Anestesi spinal kontinu (continuous spinal anesthesia; CSA) merupakan sebuah teknik anestesi
yang digunakan untuk menghasilkan dan mengontrol efek anestesi spinal yang
berlangsung dengan menggunakan sejumlah kecil dosis agen anestetika lokal yang
diinjeksikan secara intermiten menuju spatium
subarachnoida melalui sebuah indwelling
catheter (kateter yang dipasangkan pada tubuh selama periode waktu
tertentu). Konsep tersebut disampaikan pertama kali pada tahun 1970 oleh Dean,
seorang dokter bedah berkebangsaan Inggris yang menuliskan mengenai
penempatan/pemasangan sebuah jarum pada spatium subarachnoida dan dengan sengaja
dibiarkan tetap terpasang secara in situ,
sehingga dapat disuntikkan dosis ulangan agen anestetika lokal yang digunakan. 1
Pada tahun 1939, Lemmon mendeskripsikan penggunaan sebuah
jarum bengkok (malleable needle) yang
dapat ditinggalkan tetap tertanam dalam spatium
subarachnoida, sehingga dimungkinkan dilakukannya injeksi agen anestetika
lokal secara intermiten melalui sebuah selang karet (rubber tube). Teknik kateterisasi tersebut untuk pertama kalinya
dideskripsikan oleh Edward Tuohy pada tahun 1944. Tuohy mengungkapkan bahwa
pelaksanaan CSA tergolong aman dan merupakan teknik yang versatile, dimana pelaksanaannya memiliki keuntungan berupa
ketiadaan kejadian permasalahan yang signifikan seperti nyeri kepala yang
terjadi paska penusukan dura (post-dural
puncture headache; PDPH).2
Pada awal tahun 1950-an, Dripps melaporkan terjadinya
insidensi kejadian paraestesia yang tinggi dan angka keberhasilan anestesi CSA
yang rendah, sehingga terjadi penurunan penggunaan teknik CSA. Ketakutan akan
pelaksanan CSA yang dapat menyebabkan peningkatan insidensi kejadian PDPH dan
beberapa komplikasi neurologis, sekaligus bersamaan dengan berkembangnya
penggunaan teknik anestesi epidural kontinu (continuous epidural anesthetic technique),
semakin mengurangi penggunaan dan pelaksanaan CSA.1
Ketika penggunaan CSA diperkenalkan kembali pada
pertengahan tahun 1990-an, terdapat sejumlah kelebihan yang dideskripsikan,
yakni: dimungkinkannya kontrol yang sangat baik terhadap persebaran/distribusi
segmental dan durasi anestesi yang berlangsung; efektifitas agen anestetika
lokal dalam dosis kecil yang digunakan; dan penurunan risiko terjadinya
berbagai efek samping kardiovaskuler.

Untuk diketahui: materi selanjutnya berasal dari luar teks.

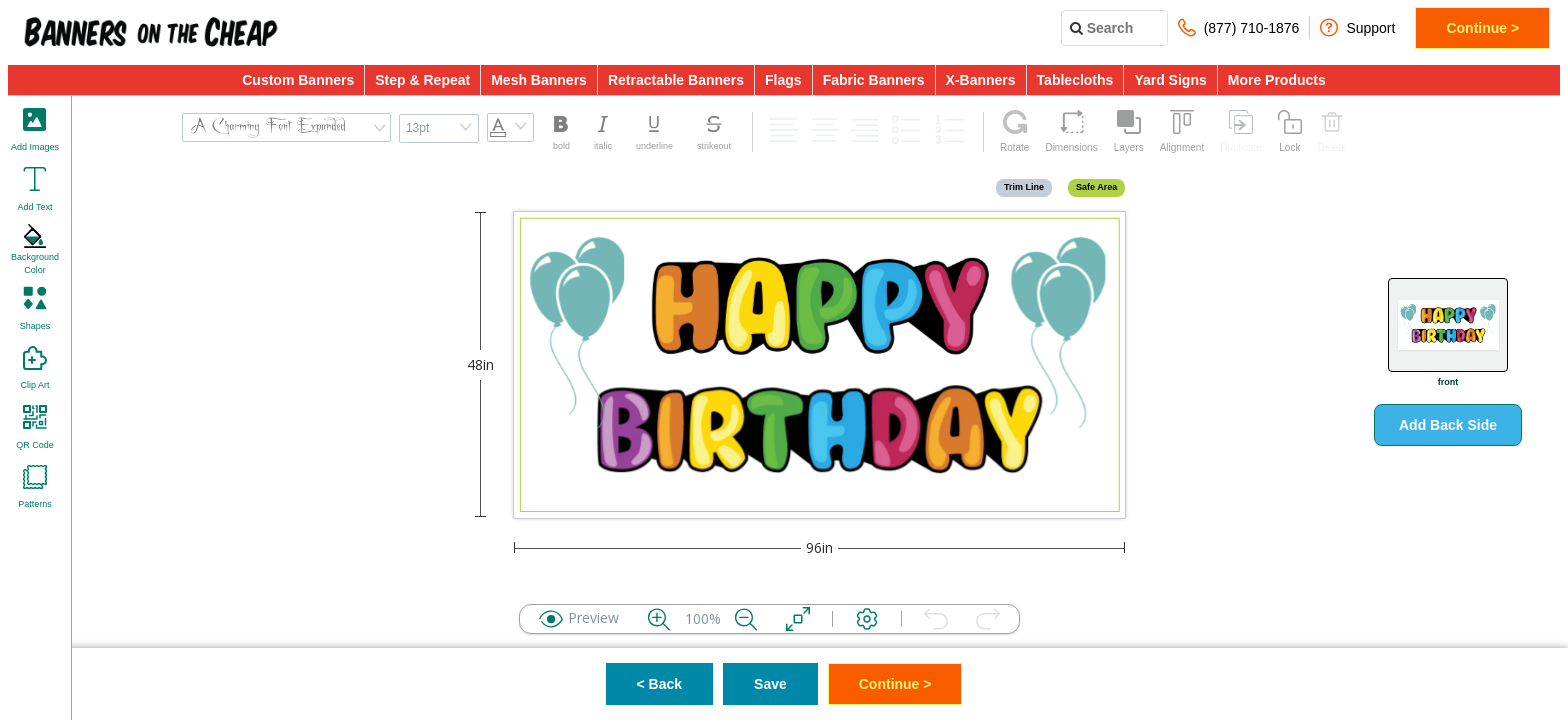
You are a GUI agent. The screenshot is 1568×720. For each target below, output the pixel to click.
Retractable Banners (676, 80)
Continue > (1482, 28)
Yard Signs (1170, 80)
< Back (660, 684)
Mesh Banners (539, 80)
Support (1357, 27)
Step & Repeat (422, 80)
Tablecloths (1075, 80)
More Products (1277, 80)
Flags (783, 80)
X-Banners (981, 80)
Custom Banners (298, 80)
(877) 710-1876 (1239, 27)
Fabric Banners (874, 80)
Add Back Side (1448, 425)
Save (770, 684)
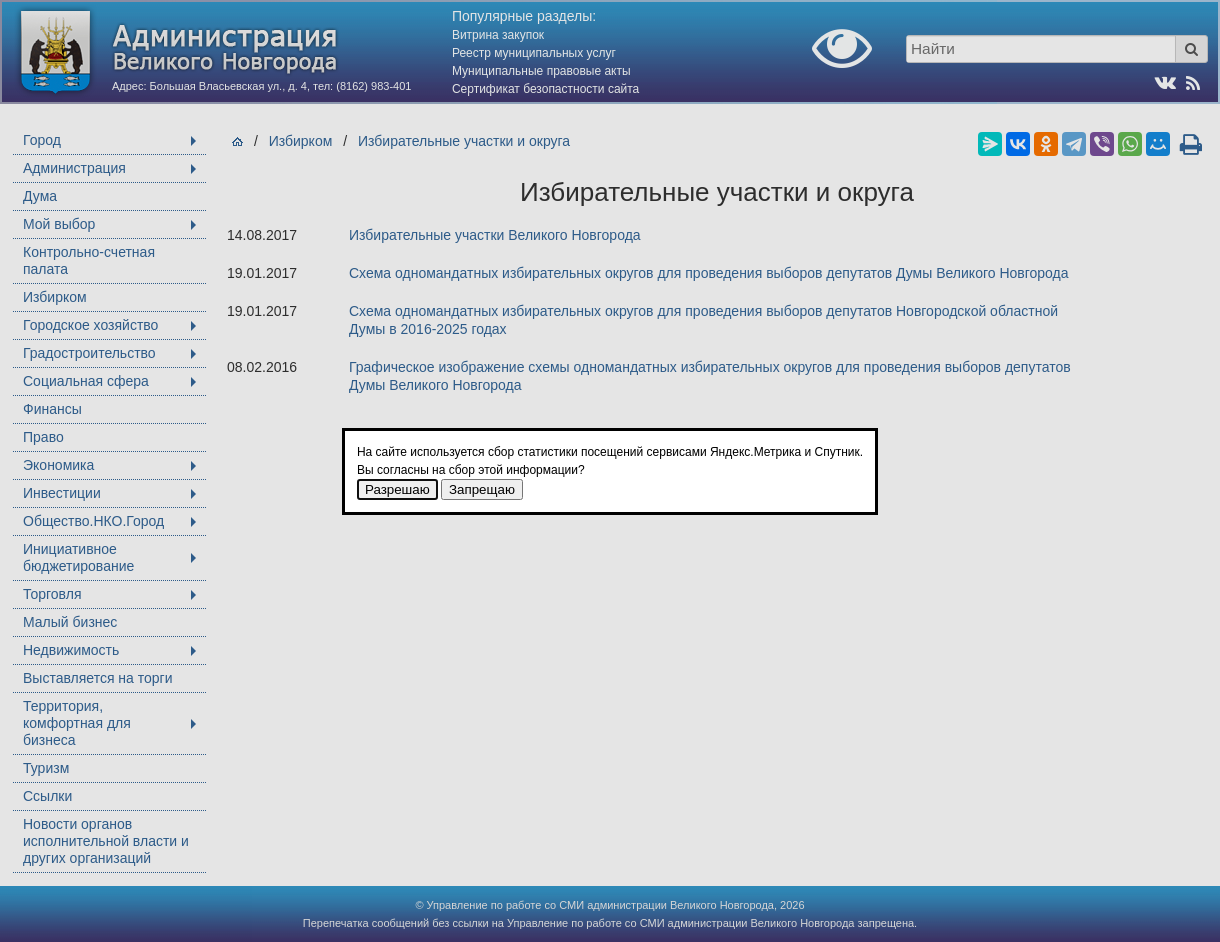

Insidensi kejadian PDPH cenderung rendah,
terutama pada pasien-pasien lansia.3
Selama akhir tahun 1980-an, dibuat dan dikembangkan
penggunaan mikrokateter yang memungkinkan pelaksanaan dan penggunaan teknik CSA
pada pasien-pasien usia muda tanpa menyebabkan risiko terjadinya PDPH yang
berlebihan. Meskipun demikian, para dokter anestesi dan para klinisi lain tidak
hanya mengalami kesulitan dalam menurunkan frekuensi terjadinya PDPH, tetapi
juga dilaporkan terjadinya sejumlah komplikasi neurologis berat yang terjadi
paska penggunaan mikrokateter spinal (spinal
microcatheters) dan penggunaan agen anestetika lokal hiperbarik dalam
konsentrasi tinggi (high concentration,
hyperbaric local anesthetics). Beberapa
hal tersebut menyebabkan terbentuknya miskonsepsi yang menyatakan CSA sebagai
sebuah teknik yang membahayakan.4
Tabel
1. Era Sejarah Penting dalam Penggunaan CSA3

Meskipun demikian, pengalaman kami
mengungkapkan bahwa CSA merupakan teknik yang memiliki nilai manfaat dan aman
ketika digunakan secara benar. Tujuan dari tinjauan pustaka ini adalah untuk
mengkaji sejumlah aspek yang relevan terkait penggunaan CSA, indikasi
penggunaan dan efek samping yang ditimbulkan, dan memberikan ulasan terkait
obat-obatan, peralatan dan teknik yang digunakan dalam pelaksanaan CSA.